→ Your task
Every record must be output verbatim in the reply.

Stored records
+-------+
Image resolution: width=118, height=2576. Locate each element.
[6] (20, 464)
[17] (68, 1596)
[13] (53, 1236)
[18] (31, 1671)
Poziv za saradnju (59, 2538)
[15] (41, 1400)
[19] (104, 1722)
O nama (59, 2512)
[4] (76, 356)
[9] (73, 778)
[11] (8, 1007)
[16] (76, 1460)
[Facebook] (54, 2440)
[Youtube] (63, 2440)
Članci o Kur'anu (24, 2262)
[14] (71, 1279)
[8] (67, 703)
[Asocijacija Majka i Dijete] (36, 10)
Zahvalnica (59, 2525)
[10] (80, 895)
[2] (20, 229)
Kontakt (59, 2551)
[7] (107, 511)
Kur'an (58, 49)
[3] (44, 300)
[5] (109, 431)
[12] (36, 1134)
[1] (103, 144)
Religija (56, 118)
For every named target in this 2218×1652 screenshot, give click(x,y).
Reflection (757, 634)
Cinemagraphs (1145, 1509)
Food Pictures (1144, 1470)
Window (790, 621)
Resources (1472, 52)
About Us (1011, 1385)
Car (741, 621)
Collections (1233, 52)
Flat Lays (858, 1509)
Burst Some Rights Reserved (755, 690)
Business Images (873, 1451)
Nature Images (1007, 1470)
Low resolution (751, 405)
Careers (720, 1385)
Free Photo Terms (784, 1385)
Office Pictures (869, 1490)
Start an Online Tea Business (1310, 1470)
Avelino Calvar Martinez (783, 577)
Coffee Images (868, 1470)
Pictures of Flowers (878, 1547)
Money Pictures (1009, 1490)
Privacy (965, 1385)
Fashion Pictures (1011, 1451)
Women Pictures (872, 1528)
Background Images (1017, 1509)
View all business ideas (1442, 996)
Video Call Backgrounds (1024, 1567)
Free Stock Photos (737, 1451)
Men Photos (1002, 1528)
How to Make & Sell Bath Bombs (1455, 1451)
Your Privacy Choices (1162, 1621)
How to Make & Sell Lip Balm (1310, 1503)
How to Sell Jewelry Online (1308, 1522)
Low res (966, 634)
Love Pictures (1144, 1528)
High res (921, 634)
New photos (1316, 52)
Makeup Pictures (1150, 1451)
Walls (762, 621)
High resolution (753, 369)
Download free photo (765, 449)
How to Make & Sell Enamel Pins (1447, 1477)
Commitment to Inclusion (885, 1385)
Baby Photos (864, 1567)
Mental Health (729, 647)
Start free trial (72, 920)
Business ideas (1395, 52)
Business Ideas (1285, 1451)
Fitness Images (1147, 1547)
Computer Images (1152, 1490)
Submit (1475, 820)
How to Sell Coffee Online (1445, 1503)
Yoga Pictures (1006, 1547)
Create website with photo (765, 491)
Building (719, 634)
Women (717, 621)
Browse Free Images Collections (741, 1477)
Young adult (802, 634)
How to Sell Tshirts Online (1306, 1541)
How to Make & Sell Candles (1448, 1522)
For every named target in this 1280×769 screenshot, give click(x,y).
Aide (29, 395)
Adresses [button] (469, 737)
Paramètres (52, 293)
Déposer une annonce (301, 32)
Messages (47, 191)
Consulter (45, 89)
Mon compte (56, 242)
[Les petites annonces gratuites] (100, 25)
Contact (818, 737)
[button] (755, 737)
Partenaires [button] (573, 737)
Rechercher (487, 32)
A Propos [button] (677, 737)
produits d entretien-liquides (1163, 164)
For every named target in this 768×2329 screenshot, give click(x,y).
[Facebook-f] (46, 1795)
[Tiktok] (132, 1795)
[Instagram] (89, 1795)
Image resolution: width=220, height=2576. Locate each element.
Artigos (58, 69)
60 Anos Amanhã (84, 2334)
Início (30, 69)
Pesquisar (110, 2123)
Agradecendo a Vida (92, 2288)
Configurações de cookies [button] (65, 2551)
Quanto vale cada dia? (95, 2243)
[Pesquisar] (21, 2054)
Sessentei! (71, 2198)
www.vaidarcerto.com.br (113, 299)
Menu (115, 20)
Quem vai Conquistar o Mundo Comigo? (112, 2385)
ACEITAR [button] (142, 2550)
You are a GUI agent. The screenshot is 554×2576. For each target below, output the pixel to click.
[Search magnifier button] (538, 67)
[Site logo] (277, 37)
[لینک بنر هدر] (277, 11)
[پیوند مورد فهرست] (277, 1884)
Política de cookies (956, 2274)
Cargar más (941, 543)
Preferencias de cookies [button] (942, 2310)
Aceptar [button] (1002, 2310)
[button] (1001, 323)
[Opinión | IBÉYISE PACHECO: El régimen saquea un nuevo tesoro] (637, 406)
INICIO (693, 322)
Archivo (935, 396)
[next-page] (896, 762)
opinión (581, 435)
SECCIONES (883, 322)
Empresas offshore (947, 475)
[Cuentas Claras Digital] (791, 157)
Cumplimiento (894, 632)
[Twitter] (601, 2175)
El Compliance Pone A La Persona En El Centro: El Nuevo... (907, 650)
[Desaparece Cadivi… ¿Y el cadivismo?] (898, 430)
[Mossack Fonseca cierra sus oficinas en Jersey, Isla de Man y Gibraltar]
+-------+
→ Task solution
Image resolution: width=118, height=2576. Locate each element.
[6] (20, 464)
[17] (68, 1596)
[13] (53, 1236)
[18] (31, 1671)
Poziv za saradnju (59, 2538)
[15] (41, 1400)
[19] (104, 1722)
O nama (59, 2512)
[4] (76, 356)
[9] (73, 778)
[11] (8, 1007)
[16] (76, 1460)
[Facebook] (54, 2440)
[Youtube] (63, 2440)
Članci o Kur'anu (24, 2262)
[14] (71, 1279)
[8] (67, 703)
[Asocijacija Majka i Dijete] (36, 10)
Zahvalnica (59, 2525)
[10] (80, 895)
[2] (20, 229)
Kontakt (59, 2551)
[7] (107, 511)
Kur'an (58, 49)
[3] (44, 300)
[5] (109, 431)
[12] (36, 1134)
[1] (103, 144)
Religija (56, 118)
For every named target in this 2218×1652 screenshot, give click(x,y).
Reflection (757, 634)
Cinemagraphs (1145, 1509)
Food Pictures (1144, 1470)
Window (790, 621)
Resources (1472, 52)
About Us (1011, 1385)
Car (741, 621)
Collections (1233, 52)
Flat Lays (858, 1509)
Burst Some Rights Reserved (755, 690)
Business Images (873, 1451)
Nature Images (1007, 1470)
Low resolution (751, 405)
Careers (720, 1385)
Free Photo Terms (784, 1385)
Office Pictures (869, 1490)
Start an Online Tea Business (1310, 1470)
Avelino Calvar Martinez (783, 577)
Coffee Images (868, 1470)
Pictures of Flowers (878, 1547)
Money Pictures (1009, 1490)
Privacy (965, 1385)
Fashion Pictures (1011, 1451)
Women Pictures (872, 1528)
Background Images (1017, 1509)
View all business ideas (1442, 996)
Video Call Backgrounds (1024, 1567)
Free Stock Photos (737, 1451)
Men Photos (1002, 1528)
How to Make & Sell Bath Bombs (1455, 1451)
Your Privacy Choices (1162, 1621)
How to Make & Sell Lip Balm (1310, 1503)
How to Sell Jewelry Online (1308, 1522)
Low res (966, 634)
Love Pictures (1144, 1528)
High res (921, 634)
New photos (1316, 52)
Makeup Pictures (1150, 1451)
Walls (762, 621)
High resolution (753, 369)
Download free photo (765, 449)
How to Make & Sell Enamel Pins (1447, 1477)
Commitment to Inclusion (885, 1385)
Baby Photos (864, 1567)
Mental Health (729, 647)
Start free trial (72, 920)
Business ideas (1395, 52)
Business Ideas (1285, 1451)
Fitness Images (1147, 1547)
Computer Images (1152, 1490)
Submit (1475, 820)
How to Sell Coffee Online (1445, 1503)
Yoga Pictures (1006, 1547)
Create website with photo (765, 491)
Building (719, 634)
Women (717, 621)
Browse Free Images Collections (741, 1477)
Young adult (802, 634)
How to Sell Tshirts Online (1306, 1541)
How to Make & Sell Candles (1448, 1522)
For every named target in this 1280×769 screenshot, give click(x,y).
Aide (29, 395)
Adresses [button] (469, 737)
Paramètres (52, 293)
Déposer une annonce (301, 32)
Messages (47, 191)
Consulter (45, 89)
Mon compte (56, 242)
[Les petites annonces gratuites] (100, 25)
Contact (818, 737)
[button] (755, 737)
Partenaires [button] (573, 737)
Rechercher (487, 32)
A Propos [button] (677, 737)
produits d entretien-liquides (1163, 164)
For every named target in this 768×2329 screenshot, give click(x,y).
[Facebook-f] (46, 1795)
[Tiktok] (132, 1795)
[Instagram] (89, 1795)
Image resolution: width=220, height=2576. Locate each element.
Artigos (58, 69)
60 Anos Amanhã (84, 2334)
Início (30, 69)
Pesquisar (110, 2123)
Agradecendo a Vida (92, 2288)
Configurações de cookies [button] (65, 2551)
Quanto vale cada dia? (95, 2243)
[Pesquisar] (21, 2054)
Sessentei! (71, 2198)
www.vaidarcerto.com.br (113, 299)
Menu (115, 20)
Quem vai Conquistar o Mundo Comigo? (112, 2385)
ACEITAR [button] (142, 2550)
You are a GUI agent. The screenshot is 554×2576. For each target below, output the pixel to click.
[Search magnifier button] (538, 67)
[Site logo] (277, 37)
[لینک بنر هدر] (277, 11)
[پیوند مورد فهرست] (277, 1884)
Política de cookies (956, 2274)
Cargar más (941, 543)
Preferencias de cookies [button] (942, 2310)
Aceptar [button] (1002, 2310)
[button] (1001, 323)
[Opinión | IBÉYISE PACHECO: El régimen saquea un nuevo tesoro] (637, 406)
INICIO (693, 322)
Archivo (935, 396)
[next-page] (896, 762)
opinión (581, 435)
SECCIONES (883, 322)
Empresas offshore (947, 475)
[Cuentas Claras Digital] (791, 157)
Cumplimiento (894, 632)
[Twitter] (601, 2175)
El Compliance Pone A La Persona En El Centro: El Nuevo... (907, 650)
[Desaparece Cadivi… ¿Y el cadivismo?] (898, 430)
[Mossack Fonseca cierra sus oficinas en Jersey, Isla de Man y Gibraltar]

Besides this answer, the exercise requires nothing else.